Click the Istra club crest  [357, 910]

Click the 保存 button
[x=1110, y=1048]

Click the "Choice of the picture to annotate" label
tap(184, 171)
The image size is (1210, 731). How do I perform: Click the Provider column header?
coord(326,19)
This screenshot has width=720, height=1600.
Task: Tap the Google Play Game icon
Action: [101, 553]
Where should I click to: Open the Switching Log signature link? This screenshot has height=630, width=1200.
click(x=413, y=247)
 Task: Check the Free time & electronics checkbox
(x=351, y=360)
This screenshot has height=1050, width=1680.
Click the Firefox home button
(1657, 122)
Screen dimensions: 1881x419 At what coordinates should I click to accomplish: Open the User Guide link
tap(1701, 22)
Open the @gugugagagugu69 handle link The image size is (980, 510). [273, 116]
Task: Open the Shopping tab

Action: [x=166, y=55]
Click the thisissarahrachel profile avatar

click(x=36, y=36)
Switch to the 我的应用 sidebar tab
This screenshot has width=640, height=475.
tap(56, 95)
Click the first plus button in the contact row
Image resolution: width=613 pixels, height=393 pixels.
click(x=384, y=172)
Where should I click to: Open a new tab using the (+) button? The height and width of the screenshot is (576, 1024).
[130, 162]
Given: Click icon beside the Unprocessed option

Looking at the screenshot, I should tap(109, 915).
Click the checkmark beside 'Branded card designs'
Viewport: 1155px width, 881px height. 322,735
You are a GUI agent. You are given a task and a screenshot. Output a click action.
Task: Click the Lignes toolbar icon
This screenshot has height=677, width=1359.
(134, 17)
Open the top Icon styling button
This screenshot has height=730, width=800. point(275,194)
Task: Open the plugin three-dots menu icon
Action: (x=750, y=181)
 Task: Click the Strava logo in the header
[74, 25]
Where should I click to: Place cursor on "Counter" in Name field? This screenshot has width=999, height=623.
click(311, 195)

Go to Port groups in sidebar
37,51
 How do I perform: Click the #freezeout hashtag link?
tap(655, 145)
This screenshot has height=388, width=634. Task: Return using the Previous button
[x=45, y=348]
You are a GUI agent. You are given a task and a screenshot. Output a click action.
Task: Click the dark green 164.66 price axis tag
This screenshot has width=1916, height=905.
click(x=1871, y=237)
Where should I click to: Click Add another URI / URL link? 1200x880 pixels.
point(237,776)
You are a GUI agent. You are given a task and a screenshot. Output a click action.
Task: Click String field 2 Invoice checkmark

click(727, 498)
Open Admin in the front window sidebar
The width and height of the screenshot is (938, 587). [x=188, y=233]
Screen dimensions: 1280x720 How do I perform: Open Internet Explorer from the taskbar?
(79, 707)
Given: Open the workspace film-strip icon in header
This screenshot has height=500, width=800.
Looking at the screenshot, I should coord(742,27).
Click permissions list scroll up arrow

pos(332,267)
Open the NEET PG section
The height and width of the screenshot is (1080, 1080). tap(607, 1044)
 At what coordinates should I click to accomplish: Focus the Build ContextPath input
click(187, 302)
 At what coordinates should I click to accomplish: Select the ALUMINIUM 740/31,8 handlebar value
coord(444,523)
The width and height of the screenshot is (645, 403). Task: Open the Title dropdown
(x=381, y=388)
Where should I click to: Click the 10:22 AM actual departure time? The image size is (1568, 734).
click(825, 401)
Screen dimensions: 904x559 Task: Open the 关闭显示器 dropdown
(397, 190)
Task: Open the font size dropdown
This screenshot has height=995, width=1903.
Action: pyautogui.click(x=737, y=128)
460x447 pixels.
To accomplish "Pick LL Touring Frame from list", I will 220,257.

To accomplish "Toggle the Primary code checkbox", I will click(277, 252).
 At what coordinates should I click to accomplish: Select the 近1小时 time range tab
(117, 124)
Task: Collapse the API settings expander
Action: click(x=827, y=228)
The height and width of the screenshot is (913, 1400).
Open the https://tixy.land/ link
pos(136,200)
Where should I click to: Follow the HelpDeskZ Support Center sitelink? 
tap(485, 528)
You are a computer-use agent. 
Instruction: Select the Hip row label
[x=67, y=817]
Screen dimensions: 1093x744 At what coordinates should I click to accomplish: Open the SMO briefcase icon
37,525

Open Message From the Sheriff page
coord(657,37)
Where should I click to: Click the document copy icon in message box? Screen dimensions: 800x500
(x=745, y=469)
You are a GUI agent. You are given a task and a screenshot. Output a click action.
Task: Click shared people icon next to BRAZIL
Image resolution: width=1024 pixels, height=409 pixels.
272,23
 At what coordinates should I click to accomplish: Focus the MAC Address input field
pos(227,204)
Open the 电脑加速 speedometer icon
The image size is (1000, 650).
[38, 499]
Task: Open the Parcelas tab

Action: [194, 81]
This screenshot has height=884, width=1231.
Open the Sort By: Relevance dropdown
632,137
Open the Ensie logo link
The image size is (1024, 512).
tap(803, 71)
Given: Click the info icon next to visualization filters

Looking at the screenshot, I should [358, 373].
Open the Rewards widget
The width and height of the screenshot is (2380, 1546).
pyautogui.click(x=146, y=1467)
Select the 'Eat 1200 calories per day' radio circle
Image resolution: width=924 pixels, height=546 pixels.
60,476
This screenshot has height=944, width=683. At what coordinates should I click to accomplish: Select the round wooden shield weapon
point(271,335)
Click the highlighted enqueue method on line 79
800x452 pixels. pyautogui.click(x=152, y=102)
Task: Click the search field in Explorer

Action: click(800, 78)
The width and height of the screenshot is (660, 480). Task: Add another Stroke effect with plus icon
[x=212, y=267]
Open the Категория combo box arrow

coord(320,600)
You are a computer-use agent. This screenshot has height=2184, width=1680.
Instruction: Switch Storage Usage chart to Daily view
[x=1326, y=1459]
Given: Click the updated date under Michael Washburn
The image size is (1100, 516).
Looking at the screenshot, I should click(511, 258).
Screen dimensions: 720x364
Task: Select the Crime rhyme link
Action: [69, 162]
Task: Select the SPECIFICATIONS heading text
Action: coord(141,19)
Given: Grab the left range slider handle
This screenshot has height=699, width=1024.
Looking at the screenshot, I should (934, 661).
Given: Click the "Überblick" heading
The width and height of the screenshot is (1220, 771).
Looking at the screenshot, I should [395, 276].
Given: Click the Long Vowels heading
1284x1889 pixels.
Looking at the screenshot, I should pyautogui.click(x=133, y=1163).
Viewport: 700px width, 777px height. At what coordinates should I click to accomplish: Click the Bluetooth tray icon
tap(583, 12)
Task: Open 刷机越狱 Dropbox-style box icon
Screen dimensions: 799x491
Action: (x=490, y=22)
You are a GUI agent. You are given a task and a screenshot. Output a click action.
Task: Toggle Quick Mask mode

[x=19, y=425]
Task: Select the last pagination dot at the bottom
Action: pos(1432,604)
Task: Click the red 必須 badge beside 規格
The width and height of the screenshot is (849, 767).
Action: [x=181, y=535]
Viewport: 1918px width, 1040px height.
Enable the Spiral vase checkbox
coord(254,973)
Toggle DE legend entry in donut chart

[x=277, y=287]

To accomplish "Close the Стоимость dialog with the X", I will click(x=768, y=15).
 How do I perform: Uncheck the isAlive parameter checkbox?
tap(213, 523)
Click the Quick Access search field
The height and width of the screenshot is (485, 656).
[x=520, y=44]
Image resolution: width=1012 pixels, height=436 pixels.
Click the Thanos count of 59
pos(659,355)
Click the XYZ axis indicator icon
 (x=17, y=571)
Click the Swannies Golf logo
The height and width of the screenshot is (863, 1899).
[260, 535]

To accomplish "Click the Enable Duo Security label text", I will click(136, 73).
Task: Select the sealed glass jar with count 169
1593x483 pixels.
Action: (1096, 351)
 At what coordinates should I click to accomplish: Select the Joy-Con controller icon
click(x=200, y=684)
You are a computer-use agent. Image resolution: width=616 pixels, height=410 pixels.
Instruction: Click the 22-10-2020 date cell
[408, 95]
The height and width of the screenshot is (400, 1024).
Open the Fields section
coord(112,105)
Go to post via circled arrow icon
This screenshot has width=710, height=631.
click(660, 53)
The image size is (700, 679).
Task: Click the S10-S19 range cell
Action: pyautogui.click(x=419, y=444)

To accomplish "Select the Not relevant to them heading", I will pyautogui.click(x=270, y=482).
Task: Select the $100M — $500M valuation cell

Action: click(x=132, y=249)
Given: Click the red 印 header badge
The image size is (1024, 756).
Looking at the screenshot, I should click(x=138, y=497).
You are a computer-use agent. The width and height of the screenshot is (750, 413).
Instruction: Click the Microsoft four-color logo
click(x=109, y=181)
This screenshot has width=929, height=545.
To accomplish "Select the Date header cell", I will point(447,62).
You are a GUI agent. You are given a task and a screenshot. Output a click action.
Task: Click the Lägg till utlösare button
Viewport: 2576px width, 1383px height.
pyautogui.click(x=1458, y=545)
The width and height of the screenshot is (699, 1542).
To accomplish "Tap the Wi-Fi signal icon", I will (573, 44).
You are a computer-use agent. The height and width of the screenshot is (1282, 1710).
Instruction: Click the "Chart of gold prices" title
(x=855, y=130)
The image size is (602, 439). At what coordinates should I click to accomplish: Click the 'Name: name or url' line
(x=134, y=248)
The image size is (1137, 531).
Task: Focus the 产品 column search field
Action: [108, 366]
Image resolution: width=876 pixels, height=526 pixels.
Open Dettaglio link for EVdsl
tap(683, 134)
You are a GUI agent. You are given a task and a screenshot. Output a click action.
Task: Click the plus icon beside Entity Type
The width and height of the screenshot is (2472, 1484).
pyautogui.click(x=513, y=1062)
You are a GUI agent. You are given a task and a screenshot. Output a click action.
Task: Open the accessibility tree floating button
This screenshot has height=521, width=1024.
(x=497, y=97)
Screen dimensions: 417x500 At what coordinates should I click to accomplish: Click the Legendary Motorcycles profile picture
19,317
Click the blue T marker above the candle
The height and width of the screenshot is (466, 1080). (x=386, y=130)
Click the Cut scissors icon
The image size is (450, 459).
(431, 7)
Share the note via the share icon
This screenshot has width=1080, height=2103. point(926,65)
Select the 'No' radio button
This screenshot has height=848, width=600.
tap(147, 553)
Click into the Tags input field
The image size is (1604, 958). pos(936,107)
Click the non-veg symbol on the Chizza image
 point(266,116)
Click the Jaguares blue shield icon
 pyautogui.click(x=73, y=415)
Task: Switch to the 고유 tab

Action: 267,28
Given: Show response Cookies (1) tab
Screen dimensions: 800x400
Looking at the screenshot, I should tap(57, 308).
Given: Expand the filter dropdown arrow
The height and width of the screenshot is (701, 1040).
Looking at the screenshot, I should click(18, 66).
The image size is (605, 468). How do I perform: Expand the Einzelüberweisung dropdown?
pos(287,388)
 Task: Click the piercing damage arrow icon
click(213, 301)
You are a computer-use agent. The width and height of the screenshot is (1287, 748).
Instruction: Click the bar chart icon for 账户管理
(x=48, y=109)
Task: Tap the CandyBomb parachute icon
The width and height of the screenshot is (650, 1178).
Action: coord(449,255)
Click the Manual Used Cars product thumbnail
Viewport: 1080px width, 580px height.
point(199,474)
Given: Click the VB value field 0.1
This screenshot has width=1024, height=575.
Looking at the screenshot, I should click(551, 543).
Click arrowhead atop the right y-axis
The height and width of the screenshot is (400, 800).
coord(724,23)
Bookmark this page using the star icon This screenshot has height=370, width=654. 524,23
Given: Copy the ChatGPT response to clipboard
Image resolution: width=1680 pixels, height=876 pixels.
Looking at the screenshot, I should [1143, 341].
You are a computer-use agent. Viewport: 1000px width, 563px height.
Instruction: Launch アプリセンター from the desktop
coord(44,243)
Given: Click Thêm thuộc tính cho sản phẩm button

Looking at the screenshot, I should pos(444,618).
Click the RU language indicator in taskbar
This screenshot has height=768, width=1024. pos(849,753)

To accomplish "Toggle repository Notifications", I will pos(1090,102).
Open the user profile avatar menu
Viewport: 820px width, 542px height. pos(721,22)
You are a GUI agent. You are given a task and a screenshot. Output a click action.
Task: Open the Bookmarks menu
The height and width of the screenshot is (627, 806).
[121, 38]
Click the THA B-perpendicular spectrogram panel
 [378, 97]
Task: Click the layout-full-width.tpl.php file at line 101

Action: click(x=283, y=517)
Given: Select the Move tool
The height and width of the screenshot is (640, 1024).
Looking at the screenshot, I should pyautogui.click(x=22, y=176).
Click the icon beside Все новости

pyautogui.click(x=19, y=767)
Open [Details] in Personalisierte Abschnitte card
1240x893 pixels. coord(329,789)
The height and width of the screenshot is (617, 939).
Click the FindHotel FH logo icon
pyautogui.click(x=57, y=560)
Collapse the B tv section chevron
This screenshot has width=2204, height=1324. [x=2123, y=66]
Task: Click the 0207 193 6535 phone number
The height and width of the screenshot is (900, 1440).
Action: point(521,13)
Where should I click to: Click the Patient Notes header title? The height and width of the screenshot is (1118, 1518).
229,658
***
● WHAT IS REQUIRED
Everything from the line that contains "Instruction: Launch アプリセンター from the desktop" to the last line of the records, restated word for word, is the required output.

● SOLUTION BELOW
Instruction: Launch アプリセンター from the desktop
coord(44,243)
Given: Click Thêm thuộc tính cho sản phẩm button

Looking at the screenshot, I should pos(444,618).
Click the RU language indicator in taskbar
This screenshot has height=768, width=1024. pos(849,753)

To accomplish "Toggle repository Notifications", I will pos(1090,102).
Open the user profile avatar menu
Viewport: 820px width, 542px height. pos(721,22)
You are a GUI agent. You are given a task and a screenshot. Output a click action.
Task: Open the Bookmarks menu
The height and width of the screenshot is (627, 806).
[121, 38]
Click the THA B-perpendicular spectrogram panel
 [378, 97]
Task: Click the layout-full-width.tpl.php file at line 101

Action: click(x=283, y=517)
Given: Select the Move tool
The height and width of the screenshot is (640, 1024).
Looking at the screenshot, I should pyautogui.click(x=22, y=176).
Click the icon beside Все новости

pyautogui.click(x=19, y=767)
Open [Details] in Personalisierte Abschnitte card
1240x893 pixels. coord(329,789)
The height and width of the screenshot is (617, 939).
Click the FindHotel FH logo icon
pyautogui.click(x=57, y=560)
Collapse the B tv section chevron
This screenshot has width=2204, height=1324. [x=2123, y=66]
Task: Click the 0207 193 6535 phone number
The height and width of the screenshot is (900, 1440).
Action: point(521,13)
Where should I click to: Click the Patient Notes header title? The height and width of the screenshot is (1118, 1518).
229,658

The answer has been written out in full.